On this blog and elsewhere, I have been arguing, perhaps too often in some people’s perception, that presenting imports as a “deduction from GDP” is a gross accounting error. See for example my October 30, 2017 post “Misleading Bureaucratese.” (I also touch on the issue in my new book, What’s Wrong with Protectionism.) This elementary error is everywhere and very frustrating, even if the national statisticians at the Bureau of Economic Analysis and any economist cognizant with the national accounts know it is an error.

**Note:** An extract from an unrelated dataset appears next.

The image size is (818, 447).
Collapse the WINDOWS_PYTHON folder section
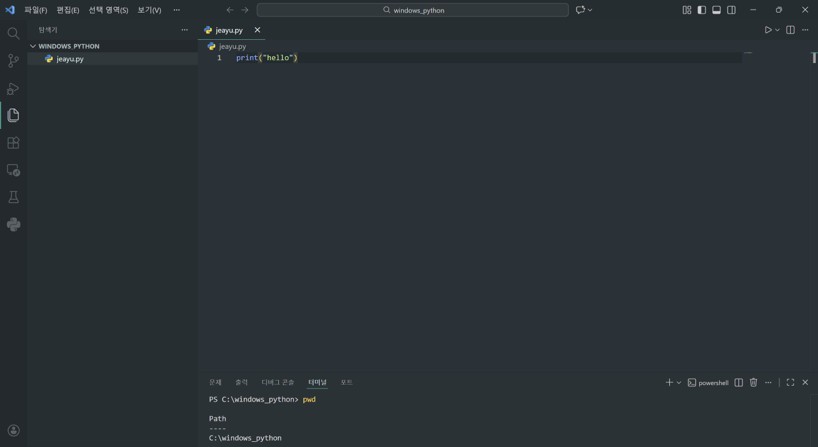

In the September 4 issue of the St. Louis Fed’s Page One Economics, staff economist Scott Wolla has a neat, clear, short article that explains the error. It is worth reading the whole article, titled “How Do Imports Affect GDP?“, but its main points are the following (emphasis in original):

Imports do not add to or subtract from GDP, even though the equation reads GDP = C + I + G + (X – M). …

GDP measures domestic production, so imports (foreign production) should have no impact on GDP. …

The expenditure equation seems to imply that imports reduce economic output. For example, in nearly every quarter since 1976, net exports (X – M) have been negative … , which seems to imply that trade reduces domestic output and growth. This can influence people’s perspective on trade. This essay explains that the imports variable (M) corrects for the value of imports that have already been counted as personal consumption (C), gross private investment (I), or government purchases (G). And remember, the purchase of domestic goods and services should increase GDP, but the purchase of imported goods and services should have no direct impact on GDP.

In general, the St. Louis Fed provides very useful research and publications, besides its remarkably user-friendly FRED database. Wolla’s explanation of the misuse of the GDP expenditure equation is another contribution to economic education.

In the Fall issue of Regulation, which had already gone to press when Wolla’s article appeared, I will once gain address the GDP-import error while analyzing the arguments of Peter Navarro, an economist who should know better even if he is now in the White House. For many years, in fact, Navarro has been a vocal seller of this economic snake oil.